- Born: 9 March 1934 Alahabad, Mihar
- Died: 8 April 1971 (aged 37)
- Known for: Martyr during the Bangladesh Liberation War

= Mohammad Shamshad Ali =

Pakistani physician and martyr

Mohammad Shamshad Ali was a Bangladeshi physician who was killed in the Bangladesh Liberation War, and is considered a martyr in Bangladesh.

==Early life==
Ali was born in his maternal home in Allahabad, Bihar on 9 March 1934. His father, Abul Hossain, was a doctor and a captain in the British Indian Army. His ancestral paternal home was in Sonatala, Bogra District. Ali studied in Rajshahi Medical College and then at Sir Salimullah Medical College, finishing his MBBS in 1963.

==Career==
In 1963, Ali joined the Pakistani government's medical service. He was posted in Thana Health Complex in Comilla, where he worked for two years. After that, he resigned and opened a private practice in Parbatipur with his own pharmacy.

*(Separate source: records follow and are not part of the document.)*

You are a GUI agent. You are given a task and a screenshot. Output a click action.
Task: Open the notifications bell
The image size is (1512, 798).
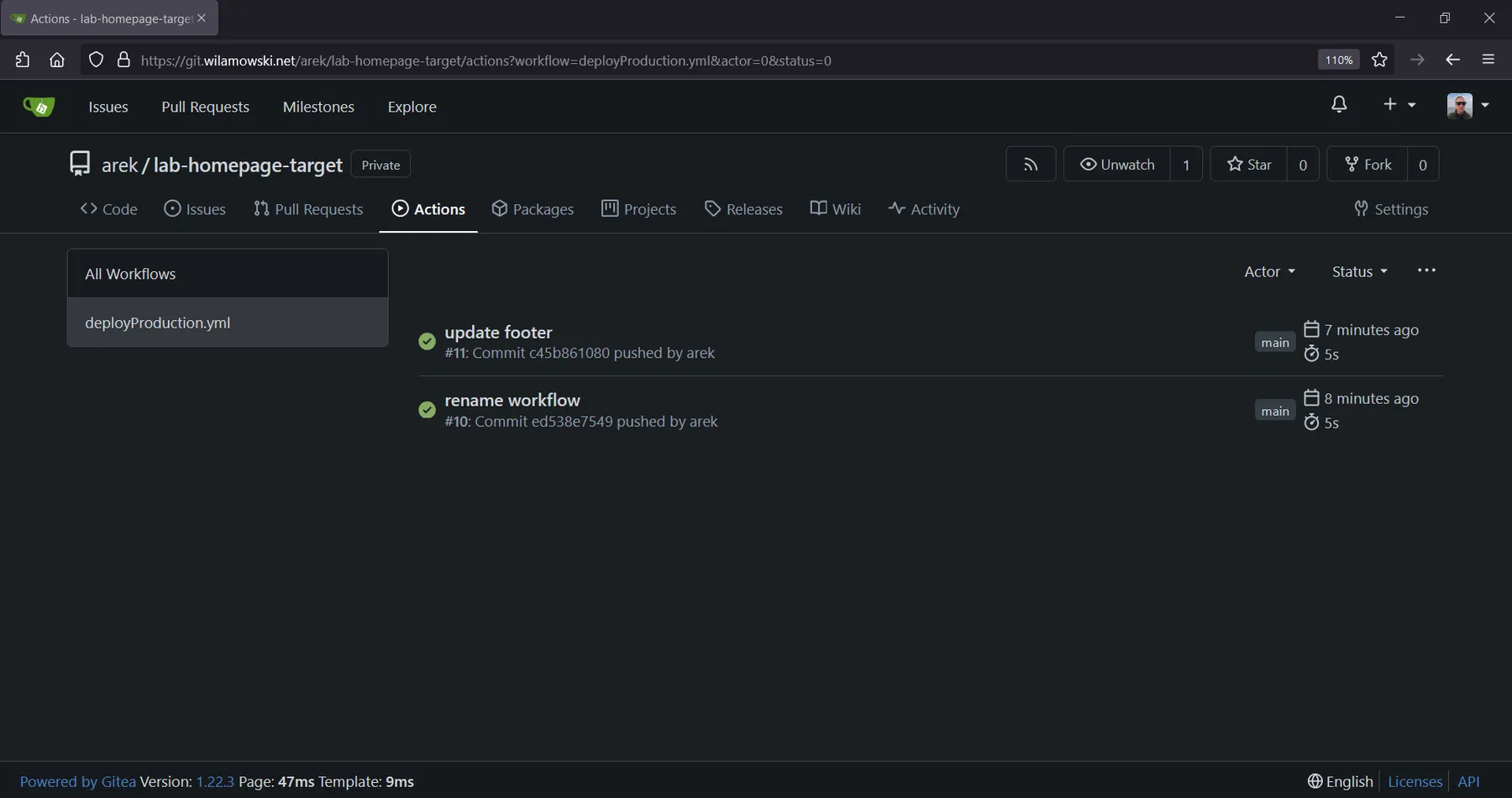tap(1340, 104)
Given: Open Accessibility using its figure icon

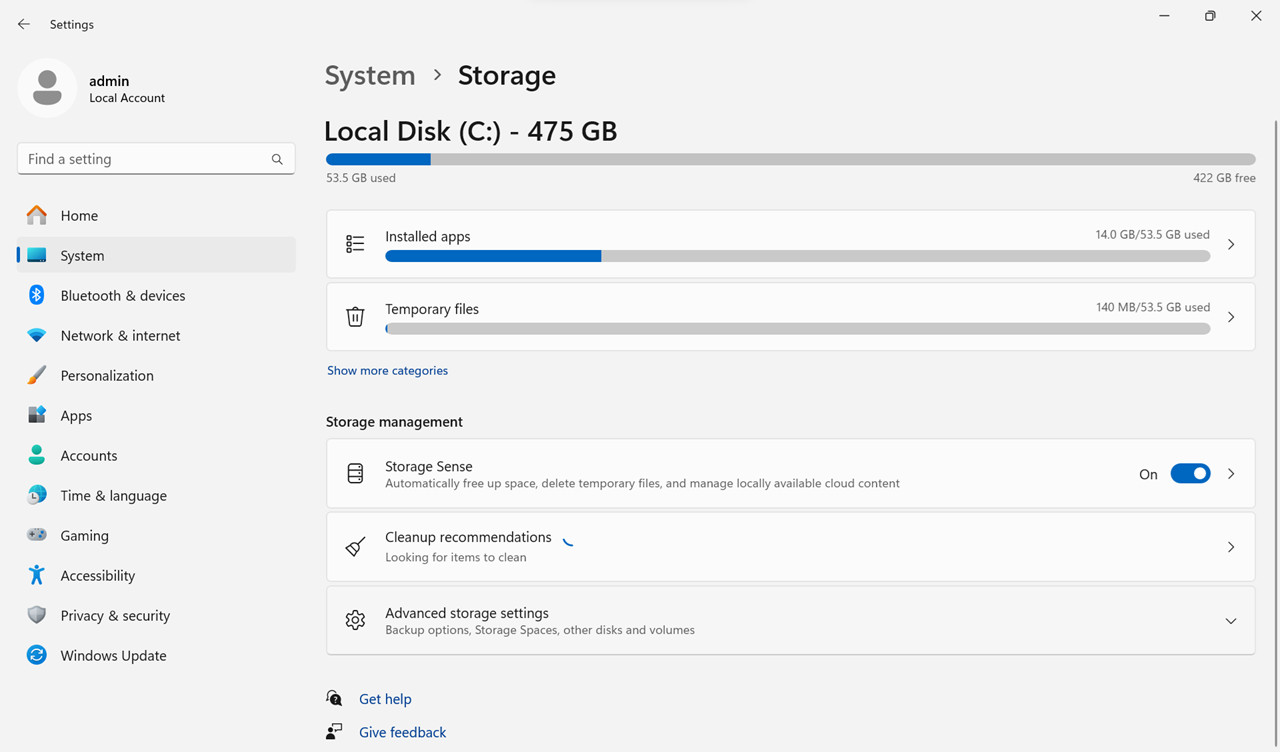Looking at the screenshot, I should pos(37,575).
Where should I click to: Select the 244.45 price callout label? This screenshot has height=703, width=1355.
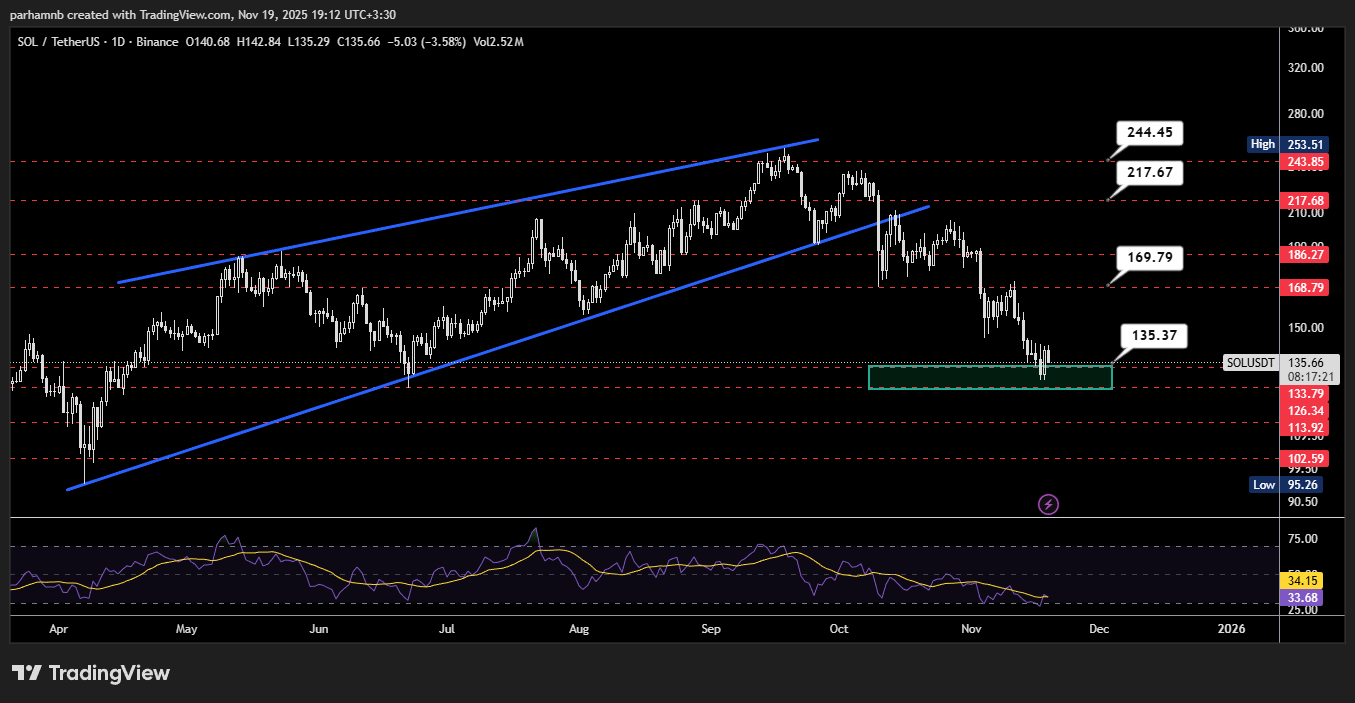1150,133
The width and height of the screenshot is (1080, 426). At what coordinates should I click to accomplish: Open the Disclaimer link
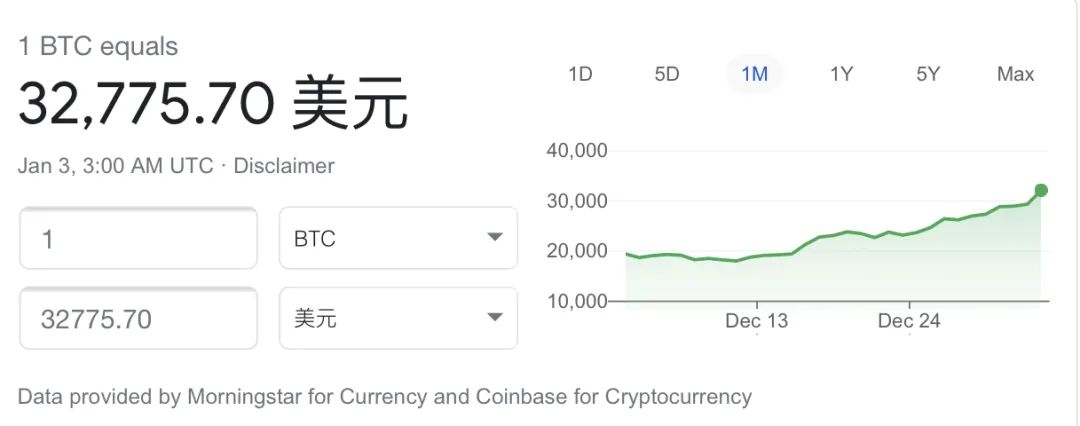click(284, 166)
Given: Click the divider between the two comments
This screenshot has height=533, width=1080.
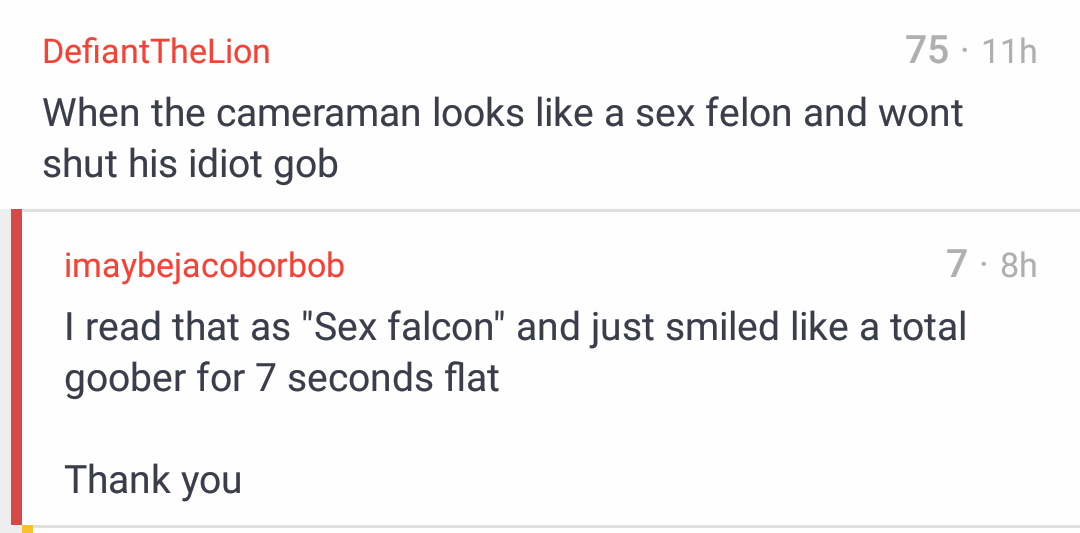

The area was majority Bihari and was the site of frequent conflict between them and Bengalis. He supported the 1969 uprising in East Pakistan.

==Death==
On 8 April 1971, Pakistan Army accompanied by Biharis raided his house and abducted him. He was taken to the suburbs of the town and shot dead. His body was chopped up and burnt in a rail engine at the local rail station. A road in Parbatipur has been renamed as Shaheed Dr Shamshad Ali Road. On 14 December 2000, Bangladesh Post Office issued commemorative posts in his name on the occasion of Martyred Intellectuals Day.